Passage given →
The U.S. responded to this Chinese ASAT test with Operation Burnt Frost, successfully destroying its own orbiting satellite. This was the first U.S. ASAT test in more than 30 years. Soon afterward, the U.S. and China created a direct hotline reminiscent of the infamous “red telephone” used for communication between Washington and Moscow during the Cold War.

The message was clear: the next phase of the space arms race had begun.

Robo-satellites, unknown objects, and the pretense of peace

Thanks to seemingly bottomless defense budgets, as well as the tit-for-tat nature of any arms race, the next generation of anti-satellite technologies is already in orbit — with an assortment of others currently in development. These devices range from the unbelievably low-tech — such as a satellite with the ability to blind an enemy satellite’s onboard optics by simply spray-painting over them — to some of the most sophisticated technologies man has ever built.

China, for example, has launched at least one satellite that’s ominously equipped with a robotic arm. The Chinese claim this arm is a prototype of the one they plan to use onboard their space station, but the same arm has the capacity to “throw” another satellite out of orbit, or remove another satellite’s instruments, thereby rendering it useless.

“When the Chinese launched a missile in the summer of 2013, that got a lot of people worried.”

Much to the chagrin of Russia and the United States, this Chinese robo-claw has successfully performed at least one satellite capture procedure in orbit. The satellite is officially recognized by the Chinese government as part of a larger program involving “scientific experimentation satellites,” but the intrinsic dual nature of the grabber technology has only fueled paranoia among top military brass. And other maneuvers haven’t helped.

In 2013, the Chinese launched a rocket they claimed was part of a scientific mission to study the earth’s magnetosphere. The only problem is that, according to the Pentagon, no objects were actually placed into orbit during this exercise. “We tracked several objects during the flight but did not observe the insertion of any objects into orbit, and no objects associated with this launch remain in space,” noted Lieutenant Colonel Monica Matoush, a Pentagon spokeswoman.

Victoria Samson, former Senior Analyst for the Center for Defense Information and current Washington Office director for the Secure World Foundation, explained the situation with an intentional slip of the tongue: “When the Chinese launched a missile — excuse me, a scientific test mission — to [geosynchronous orbit] in the summer of 2013, that got a lot of people worried.”

And China isn’t the only country participating in what might be construed as troubling behavior, either. The movements of several suspect Russian craft have recently received plenty of international condemnation.

Source records:

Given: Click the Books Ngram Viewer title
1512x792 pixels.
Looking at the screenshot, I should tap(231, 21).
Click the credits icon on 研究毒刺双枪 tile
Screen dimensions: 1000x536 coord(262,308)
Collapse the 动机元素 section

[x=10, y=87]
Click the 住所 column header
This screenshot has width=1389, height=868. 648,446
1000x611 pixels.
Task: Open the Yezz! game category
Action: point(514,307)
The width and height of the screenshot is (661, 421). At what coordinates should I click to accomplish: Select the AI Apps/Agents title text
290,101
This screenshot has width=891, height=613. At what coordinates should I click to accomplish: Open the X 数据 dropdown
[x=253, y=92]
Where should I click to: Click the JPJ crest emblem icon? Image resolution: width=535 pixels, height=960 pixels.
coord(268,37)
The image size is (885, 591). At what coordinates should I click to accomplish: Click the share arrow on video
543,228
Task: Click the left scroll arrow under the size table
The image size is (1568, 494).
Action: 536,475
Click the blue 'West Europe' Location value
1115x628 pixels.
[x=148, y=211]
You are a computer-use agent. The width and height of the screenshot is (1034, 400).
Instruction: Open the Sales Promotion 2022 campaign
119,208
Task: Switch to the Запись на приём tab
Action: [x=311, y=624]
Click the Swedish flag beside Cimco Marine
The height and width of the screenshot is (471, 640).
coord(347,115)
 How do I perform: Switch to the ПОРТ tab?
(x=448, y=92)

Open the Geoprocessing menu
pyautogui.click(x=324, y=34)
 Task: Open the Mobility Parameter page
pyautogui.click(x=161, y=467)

What is being asked → From the passage on anti-satellite weapons, extract verbatim the part that opens with the words containing "China, for example, has" and closes with "rendering it useless.". The items are separate material and do not belong to the passage.

Written answer →
China, for example, has launched at least one satellite that’s ominously equipped with a robotic arm. The Chinese claim this arm is a prototype of the one they plan to use onboard their space station, but the same arm has the capacity to “throw” another satellite out of orbit, or remove another satellite’s instruments, thereby rendering it useless.